Gunung Halimun Salak Emdah – Kabut masih menggantung rendah saat kaki-kaki laki-laki dewasa itu mulai menjejak tanah lembap. Usia mereka bukan lagi dua puluhan. Rata-rata di atas 45 tahun. Sebagian sudah beruban, sebagian lainnya menyembunyikan letih di balik senyuman. Tapi Sabtu siang itu (26/7/2025), mereka semua berdiri di lapangan berumput, bersiap mengikuti outbound grup dalam Kembara PKS Kabupaten Tangerang 2025, dengan semangat yang meledak-ledak seperti anak muda.
Lomba pertama, estafet manusia. Satu bambu, dua orang memegang, satu orang diangkat.
Saya menyaksikan pria-pria tangguh yang biasa berdiri memberi tausiyah, kini berjongkok menopang teman mereka agar bisa naik ke atas bambu yang dipanggul. Napas ngos-ngosan, tubuh gemetar, tapi tak satu pun melepaskan pegangan.
Saling menyemangati. Saling percaya.
"Pegang kuat, kita satu tim, jangan lepas!"
Kalimat itu seperti mantra yang terus diulang dari satu kelompok ke kelompok lain.
Bukan sekadar lomba, tapi ini latihan ketangguhan. Bahwa mengangkat saudara satu perjuangan bukan soal kuat atau tidak, tapi soal mau atau tidak.
Berikutnya, lomba yang membuat saya benar-benar tersentuh.

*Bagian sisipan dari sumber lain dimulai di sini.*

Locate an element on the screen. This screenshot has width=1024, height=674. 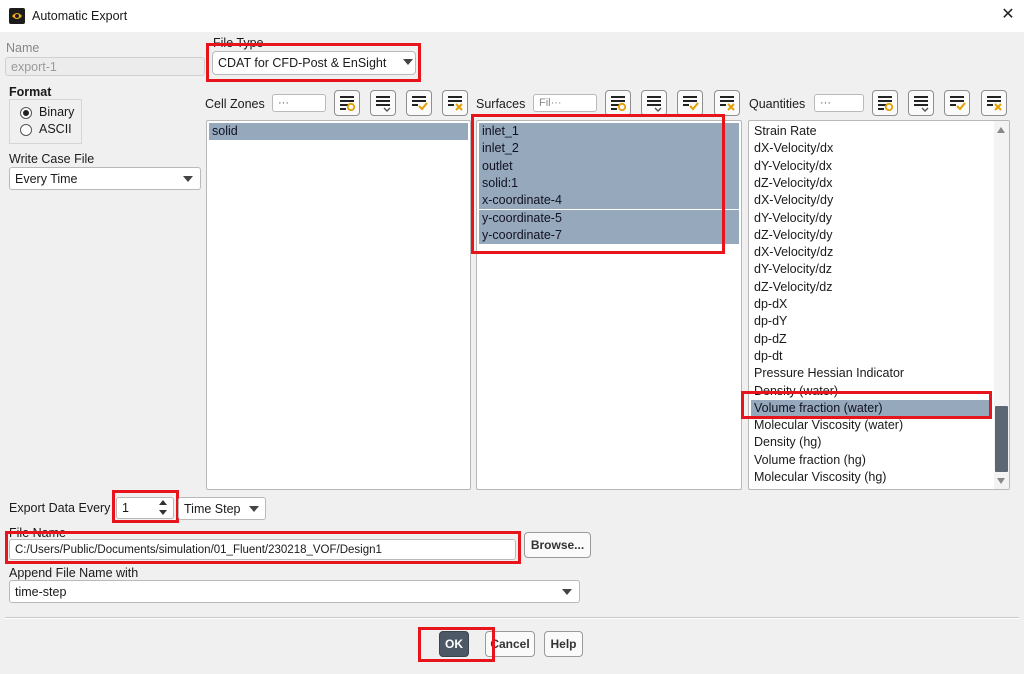
surfaces-label: Surfaces is located at coordinates (501, 104).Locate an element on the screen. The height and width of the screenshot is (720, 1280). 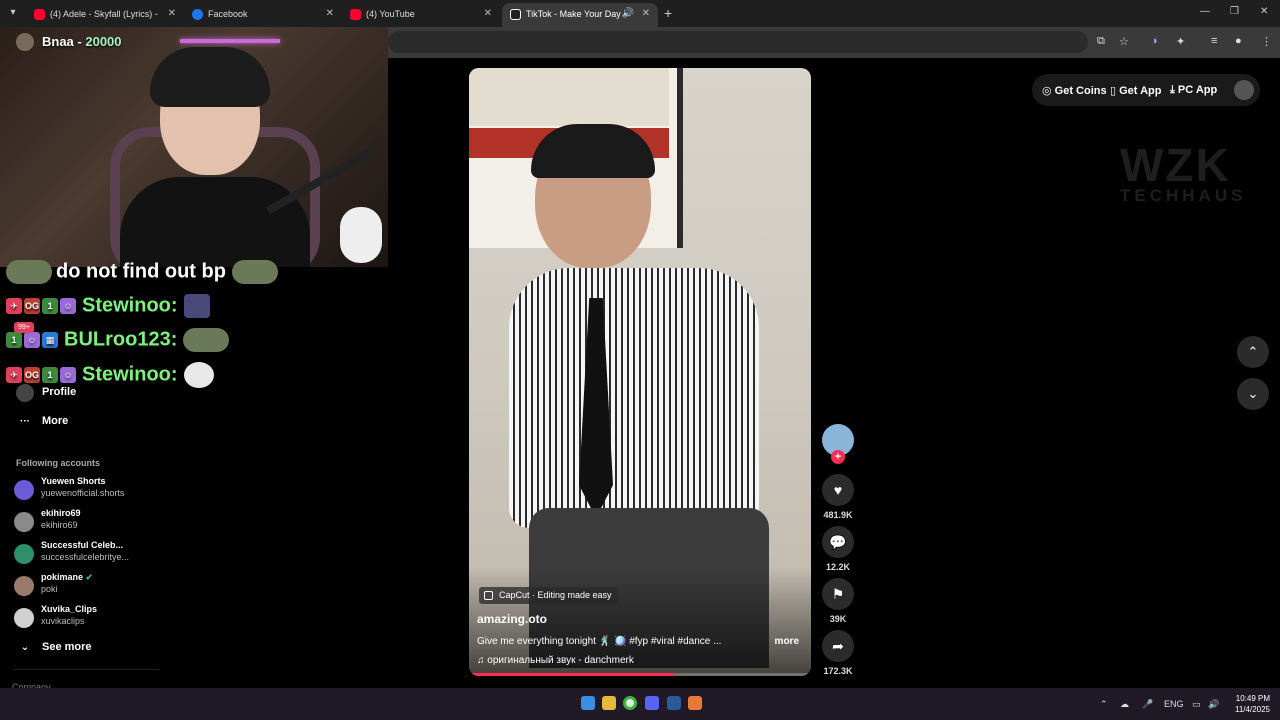
tab-facebook: Facebook ✕ is located at coordinates (263, 15).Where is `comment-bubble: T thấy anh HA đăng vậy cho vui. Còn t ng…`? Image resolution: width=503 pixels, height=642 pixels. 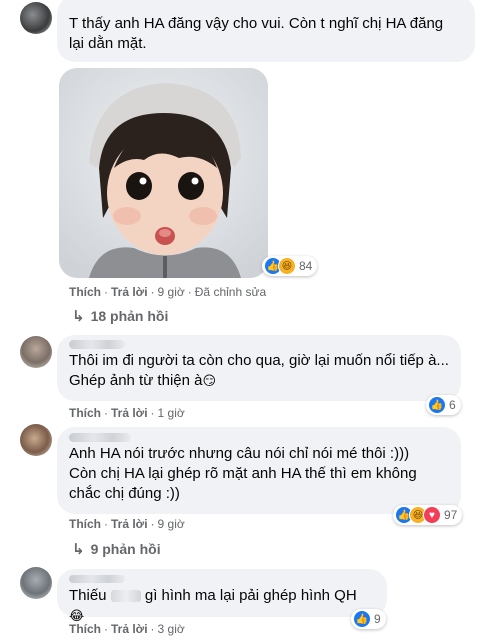 comment-bubble: T thấy anh HA đăng vậy cho vui. Còn t ng… is located at coordinates (266, 31).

Semua anggota regu menutup mata. Hanya satu orang, ketua regu, yang boleh melihat. Dialah komando. Dialah satu-satunya harapan agar anggota tim bisa mencapai garis akhir.

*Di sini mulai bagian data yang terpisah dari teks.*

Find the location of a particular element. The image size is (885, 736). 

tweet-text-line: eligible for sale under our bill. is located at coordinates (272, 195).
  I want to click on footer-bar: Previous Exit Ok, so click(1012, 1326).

Saya lihat satu tim hampir tersasar ke semak. Tapi suara sang pemimpin terdengar mantap.
"Stop! Kiri dikit… maju dua langkah… tahan!"

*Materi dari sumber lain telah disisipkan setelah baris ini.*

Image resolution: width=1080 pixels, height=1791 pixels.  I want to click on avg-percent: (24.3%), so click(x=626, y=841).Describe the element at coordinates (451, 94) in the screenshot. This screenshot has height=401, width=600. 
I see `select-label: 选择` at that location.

Sebagian anggota tersandung akar. Tapi mereka tetap maju. Karena mereka percaya.
Percaya pada suara yang memimpin.
Percaya pada satu arah yang diserukan.
Di dunia nyata, kepercayaan seperti ini jarang lahir dari teori. Ia tumbuh dari konsistensi. Dan lomba ini menjadi cermin, seberapa besar pemimpin sanggup dipercaya? Dan seberapa siap ia memikul arah langkah banyak orang?
Lomba terakhir, mungkin paling menyentuh.
Dua kelompok saling serang dengan plastik berisi air. Tujuannya? Memadamkan lilin yang dijaga lawan.
Di tengah teriakan dan hujan plastik, saya melihat sekelompok peserta melingkari lilin kecil, memayunginya dengan tangan dan tubuh mereka.
Satu orang dari mereka, dengan baju basah kuyup dan mata berbinar, berteriak:
"Biarkan kami basah, asal apinya jangan mati!"
Saya tercekat.
Lilin itu bukan sekadar permainan. Ia melambangkan idealisme.
Dan tubuh-tubuh basah itu bukan sekadar pelindung, mereka adalah gambaran kader sejati:
Siap terluka demi mempertahankan cahaya.
Hari itu, saya melihat para lelaki dewasa, kepala-kepala rumah tangga, tokoh-tokoh lingkungan, bahkan sebagian adalah penggerak dakwah...
Mereka semua membaur dalam peluh, dalam tawa, dalam lomba sederhana.
Tapi semangatnya luar biasa.
Usia boleh bertambah, sendi boleh tak sekuat dulu. Tapi nyala perjuangan mereka masih utuh.
Dan di tengah dinginnya hutan, saya menyaksikan satu hal yang tidak bisa diajarkan di ruang taklim:
Tentang kepemimpinan yang tumbuh dari kepercayaan. Tentang persaudaraan yang tumbuh dari keringat. Tentang semangat yang tak kenal umur.
*) Catatan dari peliput Kembara PKS Kabupaten Tangerang 2025.
Di atas tanah basah dan kabut yang pekat, saya menyaksikan nyala kecil yang terus dijaga oleh para lelaki yang hatinya tetap muda. Demi umat. Demi dakwah. Demi masa depan.